Staunton, June 11 – Novgorod oblast was technically in default earlier this year because of poor management and because Moscow paid the region what it owed a month after debt payments became due, Natalya Zubarevich says, but she suggests that there won’t be a series of defaults. What there will be is something worse – the destabilization of finances at that level.
This means, says the director of regional programs at the Moscow Independent Institute of Social Policy, that there will be something “worse than default,” a situation in which regional governments will have to impose draconian cutbacks in health, education and housing and the population will suffer.
Despite Standard & Poors’ report that many Russian regions are near default, she continues, most of them got through the first quarter relatively unscathed. The next two quarters, however, are likely to be very hard because Moscow insists its directives be carried out even though the center is not providing the money for that.

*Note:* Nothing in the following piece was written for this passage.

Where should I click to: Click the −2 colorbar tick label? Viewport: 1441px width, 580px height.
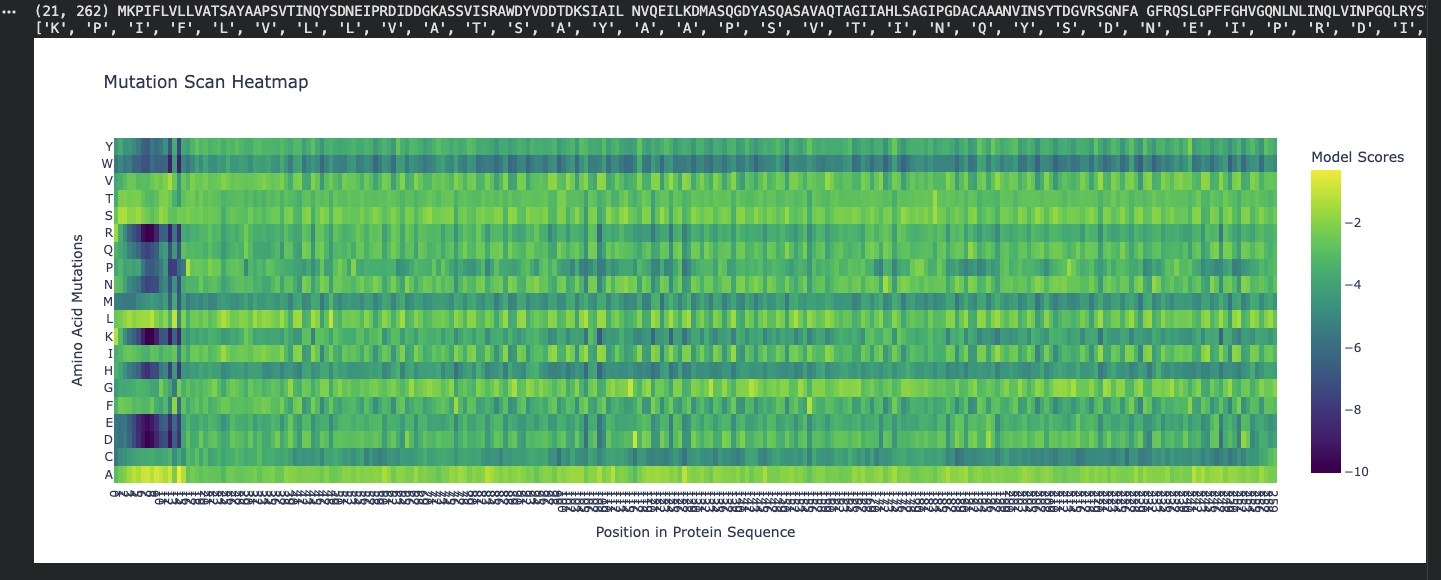[x=1354, y=222]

Such unfunded mandates are forcing the regions to choose among programs, cutting those they think they can most easily get away with, while maintaining those that Moscow appears to care most about. Doing otherwise, of course, could threaten the leaders of the regions with the loss of their jobs.
All the regions currently at risk of technical default are likely to remain on the list of 20 with additional regions joining them. But what is of greater concern is that “there are regions which currently spend four percent of their budgets on servicing debt,” a figure that is cutting social programs to the bone. “Therefore the problem is most serious.”
And it can be summed up this way, Zubarevich says: Earlier, budgets were balanced by money from the center. Now, however, the regions have had to cut social spending: “26 regions without taking inflation into account have cut spending on education, 21 on health care, and 16 on social policies. If the figures are adjusted for inflation, these numbers would be much higher.